## TASK
Please restate, word for word, the lines below that begin at the one with "Screen dimensions: 801x844" and end at the one with "The height and width of the screenshot is (952, 1270).". Leave out all other lines.
•••••
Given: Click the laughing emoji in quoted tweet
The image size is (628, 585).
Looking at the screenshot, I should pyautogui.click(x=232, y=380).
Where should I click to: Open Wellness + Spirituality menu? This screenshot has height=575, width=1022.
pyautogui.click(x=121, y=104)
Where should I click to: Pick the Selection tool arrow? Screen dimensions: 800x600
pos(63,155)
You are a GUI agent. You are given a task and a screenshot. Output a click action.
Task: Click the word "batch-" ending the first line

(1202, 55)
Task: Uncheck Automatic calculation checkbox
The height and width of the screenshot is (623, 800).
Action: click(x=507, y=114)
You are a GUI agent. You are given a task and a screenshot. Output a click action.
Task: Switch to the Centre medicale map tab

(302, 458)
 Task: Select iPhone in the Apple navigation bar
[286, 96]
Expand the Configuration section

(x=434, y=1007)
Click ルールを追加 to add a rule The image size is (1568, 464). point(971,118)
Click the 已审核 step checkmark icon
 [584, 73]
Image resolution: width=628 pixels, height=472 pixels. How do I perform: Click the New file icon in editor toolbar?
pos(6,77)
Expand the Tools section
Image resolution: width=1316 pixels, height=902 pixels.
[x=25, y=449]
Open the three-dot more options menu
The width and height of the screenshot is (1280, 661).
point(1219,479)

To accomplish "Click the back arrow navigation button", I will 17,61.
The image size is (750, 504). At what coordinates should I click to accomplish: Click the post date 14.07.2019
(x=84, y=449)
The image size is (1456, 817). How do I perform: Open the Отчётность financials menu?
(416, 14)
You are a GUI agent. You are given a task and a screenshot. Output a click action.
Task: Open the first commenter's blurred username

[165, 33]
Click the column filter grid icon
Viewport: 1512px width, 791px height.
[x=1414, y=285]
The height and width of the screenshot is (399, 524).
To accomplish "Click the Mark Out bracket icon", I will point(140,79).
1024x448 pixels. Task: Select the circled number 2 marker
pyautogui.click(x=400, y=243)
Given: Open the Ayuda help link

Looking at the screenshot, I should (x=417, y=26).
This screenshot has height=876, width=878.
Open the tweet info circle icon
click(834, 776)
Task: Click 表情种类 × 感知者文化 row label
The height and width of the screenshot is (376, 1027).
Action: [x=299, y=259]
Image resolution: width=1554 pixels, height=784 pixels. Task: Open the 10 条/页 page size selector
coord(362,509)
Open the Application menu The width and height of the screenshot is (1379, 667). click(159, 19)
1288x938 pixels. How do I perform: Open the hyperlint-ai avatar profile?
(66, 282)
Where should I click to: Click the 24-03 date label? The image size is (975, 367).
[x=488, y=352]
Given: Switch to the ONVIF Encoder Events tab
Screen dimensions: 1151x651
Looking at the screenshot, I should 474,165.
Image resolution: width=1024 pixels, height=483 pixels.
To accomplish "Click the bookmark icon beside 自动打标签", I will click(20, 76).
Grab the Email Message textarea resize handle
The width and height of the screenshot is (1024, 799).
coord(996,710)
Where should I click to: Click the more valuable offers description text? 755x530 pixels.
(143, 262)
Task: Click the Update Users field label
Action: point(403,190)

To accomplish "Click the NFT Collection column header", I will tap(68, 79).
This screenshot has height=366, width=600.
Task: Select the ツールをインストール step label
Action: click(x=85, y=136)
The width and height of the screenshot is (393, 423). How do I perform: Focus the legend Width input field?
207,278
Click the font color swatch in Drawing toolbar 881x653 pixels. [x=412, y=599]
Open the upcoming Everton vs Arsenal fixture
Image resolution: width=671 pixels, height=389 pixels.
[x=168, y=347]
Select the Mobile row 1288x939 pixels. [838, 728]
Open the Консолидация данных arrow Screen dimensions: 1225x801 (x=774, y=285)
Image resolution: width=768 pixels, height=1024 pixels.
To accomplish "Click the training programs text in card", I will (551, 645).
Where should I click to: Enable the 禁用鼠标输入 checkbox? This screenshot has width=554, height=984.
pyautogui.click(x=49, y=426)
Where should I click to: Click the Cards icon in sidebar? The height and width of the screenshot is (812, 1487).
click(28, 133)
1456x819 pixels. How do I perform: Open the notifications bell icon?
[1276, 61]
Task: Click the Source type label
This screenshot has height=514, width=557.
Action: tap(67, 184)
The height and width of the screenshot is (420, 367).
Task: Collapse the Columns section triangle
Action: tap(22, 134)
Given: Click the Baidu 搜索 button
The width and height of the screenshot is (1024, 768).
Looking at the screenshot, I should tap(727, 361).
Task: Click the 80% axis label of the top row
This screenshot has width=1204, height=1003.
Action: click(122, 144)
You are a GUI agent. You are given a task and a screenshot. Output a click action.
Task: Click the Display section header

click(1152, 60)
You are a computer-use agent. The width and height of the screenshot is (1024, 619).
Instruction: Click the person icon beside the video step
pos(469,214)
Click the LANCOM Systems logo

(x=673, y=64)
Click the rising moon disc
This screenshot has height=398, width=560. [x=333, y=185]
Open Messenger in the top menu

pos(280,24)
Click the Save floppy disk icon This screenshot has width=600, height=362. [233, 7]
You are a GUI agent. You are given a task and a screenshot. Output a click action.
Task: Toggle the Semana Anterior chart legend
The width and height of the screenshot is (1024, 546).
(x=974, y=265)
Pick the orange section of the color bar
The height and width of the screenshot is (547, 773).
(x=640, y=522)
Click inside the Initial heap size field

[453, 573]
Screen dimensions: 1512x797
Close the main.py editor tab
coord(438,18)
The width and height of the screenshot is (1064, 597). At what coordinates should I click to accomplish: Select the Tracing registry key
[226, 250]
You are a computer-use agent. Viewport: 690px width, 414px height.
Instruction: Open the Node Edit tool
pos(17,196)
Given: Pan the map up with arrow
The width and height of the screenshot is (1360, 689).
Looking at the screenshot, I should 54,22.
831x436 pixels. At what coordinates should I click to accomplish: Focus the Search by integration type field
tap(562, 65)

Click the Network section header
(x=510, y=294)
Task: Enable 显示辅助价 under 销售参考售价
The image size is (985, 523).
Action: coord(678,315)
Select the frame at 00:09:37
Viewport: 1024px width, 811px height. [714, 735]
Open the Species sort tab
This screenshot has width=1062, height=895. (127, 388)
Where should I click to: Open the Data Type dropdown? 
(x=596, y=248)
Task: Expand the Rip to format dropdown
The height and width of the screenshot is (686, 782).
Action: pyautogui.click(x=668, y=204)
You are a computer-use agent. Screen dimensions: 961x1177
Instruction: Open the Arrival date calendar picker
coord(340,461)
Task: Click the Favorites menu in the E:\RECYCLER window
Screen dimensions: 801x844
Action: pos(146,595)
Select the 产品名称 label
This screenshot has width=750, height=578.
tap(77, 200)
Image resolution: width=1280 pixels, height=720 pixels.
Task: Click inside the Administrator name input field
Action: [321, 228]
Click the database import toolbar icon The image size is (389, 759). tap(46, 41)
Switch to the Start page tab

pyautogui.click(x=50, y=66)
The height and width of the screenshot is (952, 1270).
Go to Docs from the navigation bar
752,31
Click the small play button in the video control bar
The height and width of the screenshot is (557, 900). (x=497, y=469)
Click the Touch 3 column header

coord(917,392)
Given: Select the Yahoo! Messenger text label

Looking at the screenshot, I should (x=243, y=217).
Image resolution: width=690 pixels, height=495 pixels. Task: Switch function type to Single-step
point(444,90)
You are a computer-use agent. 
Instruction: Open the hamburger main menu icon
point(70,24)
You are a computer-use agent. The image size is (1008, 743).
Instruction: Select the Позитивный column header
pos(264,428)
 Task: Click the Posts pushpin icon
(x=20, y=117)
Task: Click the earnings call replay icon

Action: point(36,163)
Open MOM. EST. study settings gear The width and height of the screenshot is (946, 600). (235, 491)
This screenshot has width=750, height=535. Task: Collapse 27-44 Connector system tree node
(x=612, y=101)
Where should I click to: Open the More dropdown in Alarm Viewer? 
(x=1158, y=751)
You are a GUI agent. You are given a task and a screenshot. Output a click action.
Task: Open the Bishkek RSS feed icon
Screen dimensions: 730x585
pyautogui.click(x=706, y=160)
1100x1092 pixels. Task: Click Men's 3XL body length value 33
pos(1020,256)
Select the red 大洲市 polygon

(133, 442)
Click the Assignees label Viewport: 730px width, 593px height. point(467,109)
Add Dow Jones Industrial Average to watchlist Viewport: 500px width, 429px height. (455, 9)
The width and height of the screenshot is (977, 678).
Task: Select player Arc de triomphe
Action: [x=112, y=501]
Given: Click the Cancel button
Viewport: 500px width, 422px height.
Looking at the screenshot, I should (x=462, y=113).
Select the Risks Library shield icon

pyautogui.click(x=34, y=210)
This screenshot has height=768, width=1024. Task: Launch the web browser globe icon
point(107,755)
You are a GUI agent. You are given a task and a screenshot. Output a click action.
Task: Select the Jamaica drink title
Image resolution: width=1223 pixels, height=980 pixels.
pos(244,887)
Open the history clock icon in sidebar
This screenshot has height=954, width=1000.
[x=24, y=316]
•••••
## TASK RESULT
Screen dimensions: 801x844
Action: pos(146,595)
Select the 产品名称 label
This screenshot has width=750, height=578.
tap(77, 200)
Image resolution: width=1280 pixels, height=720 pixels.
Task: Click inside the Administrator name input field
Action: [321, 228]
Click the database import toolbar icon The image size is (389, 759). tap(46, 41)
Switch to the Start page tab

pyautogui.click(x=50, y=66)
The height and width of the screenshot is (952, 1270).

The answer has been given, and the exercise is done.